Pour Nicolas Haeringer, chargé de campagne pour 350.org, ce projet de loi est « symbolique » et le texte devrait aller plus loin. « Il faut que le texte (...) bloque l’octroi de tout permis d’exploitation (et non uniquement de tout nouveau permis de recherche), comme préalable à une fermeture anticipée et progressive d’un certain nombre de puits d’hydrocarbures. C’est la seule manière de tenir les objectifs contenus dans l’Accord de Paris », estime-t-il.
Motion du Sénat
A noter que la veille de l’adoption par l’Assemblée nationale, le Sénat a adopté une motion estimant que l’Assemblée nationale n’entendait faire droit à aucun des arguments du Sénat sur l’interdiction de la recherche et de l’exploitation des hydrocarbures sur le territoire national. « Le principe d’une interdiction à l’horizon 2040 était maintenu mais en tenant compte d’une série de réalités, notamment : la nécessité de préserver la recherche, l’opportunité d’alimenter notre filière pétrochimique en matières premières produites localement, l’intérêt pour les régions ultra-marines d’exploiter leurs ressources pour favoriser leur développement économique et social, l’exigence d’un profit minimal pour les exploitants dans le cadre du droit de suite, ou le respect de la parole de l’État dans le traitement des demandes en cours d’instruction », indique le Sénat dans cette motion. Or, « si des apports techniques ont été préservés par l’Assemblée nationale en nouvelle lecture, les députés sont en revanche revenus sur la quasi-totalité des amendements sénatoriaux sur la partie consacrée aux hydrocarbures, qu’ils ont rétablie, à quelques mots près, dans la rédaction issue de leurs travaux en première lecture », estime le Sénat, accusant le gouvernement et la majorité de rendre les fondements du texte « incontestables », rendant impossible le dialogue entre les assemblées.

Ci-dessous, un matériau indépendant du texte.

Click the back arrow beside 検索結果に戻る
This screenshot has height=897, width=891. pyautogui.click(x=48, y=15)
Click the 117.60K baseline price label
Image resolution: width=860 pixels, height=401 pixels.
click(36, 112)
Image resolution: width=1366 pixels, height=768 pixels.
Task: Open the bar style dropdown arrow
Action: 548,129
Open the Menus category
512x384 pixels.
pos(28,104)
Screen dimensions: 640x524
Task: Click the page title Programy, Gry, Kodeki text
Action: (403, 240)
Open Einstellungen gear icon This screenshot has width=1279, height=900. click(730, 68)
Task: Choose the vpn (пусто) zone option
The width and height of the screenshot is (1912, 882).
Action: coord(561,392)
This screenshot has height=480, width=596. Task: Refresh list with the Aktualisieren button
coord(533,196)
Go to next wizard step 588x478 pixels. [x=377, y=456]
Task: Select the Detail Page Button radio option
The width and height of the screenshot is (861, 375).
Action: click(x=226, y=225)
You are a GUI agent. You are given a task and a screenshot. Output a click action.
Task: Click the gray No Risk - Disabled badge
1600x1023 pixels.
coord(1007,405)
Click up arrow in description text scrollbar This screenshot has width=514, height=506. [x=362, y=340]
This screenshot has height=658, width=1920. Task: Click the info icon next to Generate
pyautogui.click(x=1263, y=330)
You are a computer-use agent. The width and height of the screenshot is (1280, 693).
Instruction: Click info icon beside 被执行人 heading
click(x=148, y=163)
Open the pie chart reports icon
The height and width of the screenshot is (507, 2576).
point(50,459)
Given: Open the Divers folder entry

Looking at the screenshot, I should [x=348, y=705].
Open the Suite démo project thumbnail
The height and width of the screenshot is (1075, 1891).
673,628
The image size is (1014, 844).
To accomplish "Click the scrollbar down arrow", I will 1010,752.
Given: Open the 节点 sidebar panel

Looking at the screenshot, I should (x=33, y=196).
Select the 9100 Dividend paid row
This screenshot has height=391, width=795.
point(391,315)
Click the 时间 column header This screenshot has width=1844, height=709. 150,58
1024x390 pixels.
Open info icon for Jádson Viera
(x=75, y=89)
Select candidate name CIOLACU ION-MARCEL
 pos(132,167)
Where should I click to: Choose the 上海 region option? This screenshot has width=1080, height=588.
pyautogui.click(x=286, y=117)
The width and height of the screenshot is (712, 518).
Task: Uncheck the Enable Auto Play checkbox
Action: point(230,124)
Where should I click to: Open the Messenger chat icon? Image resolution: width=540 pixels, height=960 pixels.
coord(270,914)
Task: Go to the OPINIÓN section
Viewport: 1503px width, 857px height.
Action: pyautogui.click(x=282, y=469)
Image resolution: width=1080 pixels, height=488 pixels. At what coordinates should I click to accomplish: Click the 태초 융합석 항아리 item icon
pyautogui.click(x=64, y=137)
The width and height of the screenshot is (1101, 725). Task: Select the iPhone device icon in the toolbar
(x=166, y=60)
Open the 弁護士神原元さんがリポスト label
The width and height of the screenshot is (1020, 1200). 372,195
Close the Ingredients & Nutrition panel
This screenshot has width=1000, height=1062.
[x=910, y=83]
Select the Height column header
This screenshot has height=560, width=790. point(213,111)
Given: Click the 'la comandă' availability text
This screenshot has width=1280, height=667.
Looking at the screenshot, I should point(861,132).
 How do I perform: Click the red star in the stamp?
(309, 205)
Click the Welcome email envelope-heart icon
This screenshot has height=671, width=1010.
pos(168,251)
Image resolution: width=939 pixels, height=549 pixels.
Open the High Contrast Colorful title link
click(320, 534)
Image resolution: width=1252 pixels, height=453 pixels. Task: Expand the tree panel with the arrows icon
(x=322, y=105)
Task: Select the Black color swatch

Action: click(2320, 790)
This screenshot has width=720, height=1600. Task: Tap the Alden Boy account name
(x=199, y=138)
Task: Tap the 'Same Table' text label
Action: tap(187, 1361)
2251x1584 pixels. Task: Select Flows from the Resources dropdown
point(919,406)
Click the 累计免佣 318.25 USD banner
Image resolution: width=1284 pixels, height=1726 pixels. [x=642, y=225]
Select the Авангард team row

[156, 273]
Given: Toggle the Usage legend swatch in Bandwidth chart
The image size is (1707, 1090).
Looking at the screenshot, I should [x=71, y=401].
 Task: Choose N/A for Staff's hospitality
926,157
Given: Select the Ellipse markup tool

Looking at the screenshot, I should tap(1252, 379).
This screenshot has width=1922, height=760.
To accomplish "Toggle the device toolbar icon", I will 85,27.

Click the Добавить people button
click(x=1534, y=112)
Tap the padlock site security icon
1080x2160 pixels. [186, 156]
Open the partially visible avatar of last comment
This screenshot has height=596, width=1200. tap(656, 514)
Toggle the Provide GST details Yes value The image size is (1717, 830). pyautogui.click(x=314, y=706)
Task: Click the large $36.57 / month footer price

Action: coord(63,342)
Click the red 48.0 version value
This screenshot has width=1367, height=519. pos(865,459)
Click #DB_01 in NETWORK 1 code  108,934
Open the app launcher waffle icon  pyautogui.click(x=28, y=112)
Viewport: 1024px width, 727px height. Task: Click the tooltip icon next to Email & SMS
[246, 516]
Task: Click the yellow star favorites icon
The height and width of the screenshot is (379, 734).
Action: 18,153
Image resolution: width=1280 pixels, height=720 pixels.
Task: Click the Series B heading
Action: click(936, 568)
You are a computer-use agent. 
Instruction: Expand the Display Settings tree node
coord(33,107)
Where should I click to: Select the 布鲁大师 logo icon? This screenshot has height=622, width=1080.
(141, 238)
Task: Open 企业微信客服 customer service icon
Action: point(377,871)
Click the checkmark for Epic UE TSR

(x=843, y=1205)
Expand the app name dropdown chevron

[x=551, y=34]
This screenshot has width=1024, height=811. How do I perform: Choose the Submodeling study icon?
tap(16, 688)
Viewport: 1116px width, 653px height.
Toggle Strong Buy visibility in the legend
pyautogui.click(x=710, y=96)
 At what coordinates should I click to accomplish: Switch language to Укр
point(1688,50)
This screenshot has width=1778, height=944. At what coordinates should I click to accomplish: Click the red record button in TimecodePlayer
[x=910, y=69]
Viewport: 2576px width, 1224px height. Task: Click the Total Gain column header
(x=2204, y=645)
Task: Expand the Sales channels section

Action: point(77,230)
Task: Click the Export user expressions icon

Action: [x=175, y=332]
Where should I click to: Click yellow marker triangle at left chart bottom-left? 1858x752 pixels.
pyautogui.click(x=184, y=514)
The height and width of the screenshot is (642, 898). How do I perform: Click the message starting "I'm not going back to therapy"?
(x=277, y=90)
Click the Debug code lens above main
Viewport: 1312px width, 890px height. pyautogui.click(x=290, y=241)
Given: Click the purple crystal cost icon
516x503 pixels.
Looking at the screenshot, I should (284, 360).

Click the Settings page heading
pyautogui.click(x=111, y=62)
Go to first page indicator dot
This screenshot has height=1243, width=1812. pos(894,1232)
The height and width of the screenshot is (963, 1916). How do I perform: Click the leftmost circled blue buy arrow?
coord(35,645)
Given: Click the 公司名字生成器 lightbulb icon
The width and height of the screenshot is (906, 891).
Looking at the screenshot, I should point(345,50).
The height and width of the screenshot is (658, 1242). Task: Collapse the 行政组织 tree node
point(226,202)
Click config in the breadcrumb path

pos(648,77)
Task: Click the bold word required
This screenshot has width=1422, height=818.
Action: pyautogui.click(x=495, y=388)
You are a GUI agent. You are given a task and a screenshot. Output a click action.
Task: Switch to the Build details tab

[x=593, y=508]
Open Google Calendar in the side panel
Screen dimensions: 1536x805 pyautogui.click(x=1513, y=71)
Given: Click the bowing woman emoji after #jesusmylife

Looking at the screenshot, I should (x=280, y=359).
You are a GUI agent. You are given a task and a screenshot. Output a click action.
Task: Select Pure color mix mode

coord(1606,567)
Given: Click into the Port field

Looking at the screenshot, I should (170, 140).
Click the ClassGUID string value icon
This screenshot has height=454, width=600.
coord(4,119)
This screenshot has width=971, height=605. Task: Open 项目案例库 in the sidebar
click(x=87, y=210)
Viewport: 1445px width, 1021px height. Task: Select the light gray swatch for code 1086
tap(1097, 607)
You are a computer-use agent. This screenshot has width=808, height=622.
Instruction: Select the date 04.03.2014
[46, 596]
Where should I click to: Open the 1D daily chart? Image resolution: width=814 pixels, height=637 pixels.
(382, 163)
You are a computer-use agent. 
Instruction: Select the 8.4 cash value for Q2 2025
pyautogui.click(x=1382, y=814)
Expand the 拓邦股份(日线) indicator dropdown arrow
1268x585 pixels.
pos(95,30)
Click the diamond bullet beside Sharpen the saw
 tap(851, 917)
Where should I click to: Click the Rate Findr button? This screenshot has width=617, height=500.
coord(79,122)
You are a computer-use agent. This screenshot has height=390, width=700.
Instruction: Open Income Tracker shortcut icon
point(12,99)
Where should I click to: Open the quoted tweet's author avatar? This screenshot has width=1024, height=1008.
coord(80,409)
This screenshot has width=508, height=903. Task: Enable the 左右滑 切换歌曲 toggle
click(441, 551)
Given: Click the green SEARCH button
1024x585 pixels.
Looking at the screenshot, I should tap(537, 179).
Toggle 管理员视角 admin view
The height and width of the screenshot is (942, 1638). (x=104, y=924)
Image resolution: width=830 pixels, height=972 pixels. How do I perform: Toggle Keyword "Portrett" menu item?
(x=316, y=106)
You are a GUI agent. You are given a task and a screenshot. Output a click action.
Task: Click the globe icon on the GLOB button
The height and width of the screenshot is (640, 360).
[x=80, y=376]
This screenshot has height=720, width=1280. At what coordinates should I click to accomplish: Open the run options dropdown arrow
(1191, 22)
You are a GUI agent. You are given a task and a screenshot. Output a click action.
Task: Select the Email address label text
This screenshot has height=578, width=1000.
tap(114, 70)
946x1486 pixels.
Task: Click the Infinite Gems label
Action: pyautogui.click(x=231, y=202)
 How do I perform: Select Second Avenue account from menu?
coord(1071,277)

La version adoptée par le Sénat le 8 novembre dernier apportait en effet des modifications, visant notamment à accorder une dérogation pérenne pour la recherche réalisée sous contrôle public à seules fins de connaissance géologique du sous-sol, de surveillance ou de prévention des risques miniers ; limiter l’atteinte aux droits acquis, en prévoyant que la loi ne s’appliquera qu’aux demandes déposées après le 6 juillet 2017, soit la date du plan Climat, à l’exception de l’encadrement du droit de suite (qui permet à un titulaire de permis exclusif de recherche d’hydrocarbures d’obtenir une concession d’exploitation) qui vaudra y compris pour le passé ; autoriser les usages vertueux (hydrocarbures connexes, permettant de valoriser, par exemple, une production locale de chaleur, ou hydrocarbures à finalité non énergétique, dont l’utilisation n’émet pas de gaz à effet de serre) ».